Mecanismos de proteção na universidade
Uma etapa crucial para o reconhecimento da situação de violência, humilhação ou discriminação no âmbito da USP por parte da Universidade é a formalização da denúncia. A Comissão de Direitos Humanos da sua unidade ou da unidade onde aconteceu a violação pode auxiliar. Caso não haja uma Comissão de Direitos Humanos local, as denúncias podem ser encaminhadas diretamente à direção da unidade por escrito. Outra possibilidade é a formalização por meio das Ouvidorias nas unidades ou da Ouvidoria Geral da USP.
As Comissões de Direitos Humanos são ligadas ao Gabinete do Reitor, promovendo e fiscalizando o cumprimento dos direitos humanos dentro da USP. “Atuamos tanto com ações promocionais, quanto com recebimento e encaminhamento de denúncias de violações de direitos, além de propostas para comunidade”, comenta Vitor Blotta, professor da Escola de Comunicações e Artes e membro da Comissão de Direitos Humanos da USP.

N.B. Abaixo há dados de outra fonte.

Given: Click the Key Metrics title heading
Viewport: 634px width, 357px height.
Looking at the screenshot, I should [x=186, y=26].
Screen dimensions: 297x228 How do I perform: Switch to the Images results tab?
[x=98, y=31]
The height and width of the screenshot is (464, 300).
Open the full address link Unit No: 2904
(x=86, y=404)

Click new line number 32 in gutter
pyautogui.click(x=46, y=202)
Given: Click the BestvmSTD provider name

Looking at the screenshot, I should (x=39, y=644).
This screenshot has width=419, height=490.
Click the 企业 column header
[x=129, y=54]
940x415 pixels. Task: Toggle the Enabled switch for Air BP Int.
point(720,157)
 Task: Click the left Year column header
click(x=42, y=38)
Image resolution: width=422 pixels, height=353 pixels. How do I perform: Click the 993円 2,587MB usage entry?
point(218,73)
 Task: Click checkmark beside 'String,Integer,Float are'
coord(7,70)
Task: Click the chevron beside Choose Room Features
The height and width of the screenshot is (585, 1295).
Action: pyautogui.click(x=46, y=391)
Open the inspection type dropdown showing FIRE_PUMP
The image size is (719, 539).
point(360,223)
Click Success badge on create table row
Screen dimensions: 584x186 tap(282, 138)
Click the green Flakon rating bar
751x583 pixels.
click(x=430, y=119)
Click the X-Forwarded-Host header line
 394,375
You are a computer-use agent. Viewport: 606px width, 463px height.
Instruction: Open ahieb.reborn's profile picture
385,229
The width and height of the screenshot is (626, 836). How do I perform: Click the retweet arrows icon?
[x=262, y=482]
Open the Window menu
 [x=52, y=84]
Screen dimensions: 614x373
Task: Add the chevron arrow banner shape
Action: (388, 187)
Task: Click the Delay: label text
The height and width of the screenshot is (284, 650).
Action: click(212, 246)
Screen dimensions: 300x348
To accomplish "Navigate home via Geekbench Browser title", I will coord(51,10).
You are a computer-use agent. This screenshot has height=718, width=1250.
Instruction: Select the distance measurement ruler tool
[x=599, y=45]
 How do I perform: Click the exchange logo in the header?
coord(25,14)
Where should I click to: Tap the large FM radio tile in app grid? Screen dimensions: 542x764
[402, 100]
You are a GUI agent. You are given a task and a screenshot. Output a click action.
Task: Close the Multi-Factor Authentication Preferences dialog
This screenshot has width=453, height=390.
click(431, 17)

Segundo Blotta, não há normas na universidade e no estatuto do servidor público estadual para lidar administrativamente com questões de assédio sexual. Por isso, as denúncias e os processos em casos de violência de gênero devem ser combinados com um processo criminal e um processo administrativo que, em caso de condenação, pode levar a algum tipo de punição, como exoneração. Porém, entre estudantes, não há qualquer previsão nesse sentido.
“Ainda há muito para mudar e garantir o apoio para as mulheres. É necessário tanto um trabalho de formação e mobilização da comunidade USP para essa questão, quanto atendimentos especializados, como o protocolo da SAS, feito em parceria com o Escritório USP Mulheres”, relata Blotta. Em acréscimo, o professor adiciona que é importante modificar a legislação da Universidade para que haja previsões mais claras sobre assédio sexual e violência de gênero e quais medidas devem ser tomadas. “Esse tema tinha que ser transversal e envolver todos os setores, como uma política geral da Universidade para a igualdade de gênero e o fim da violência de gênero”, conclui.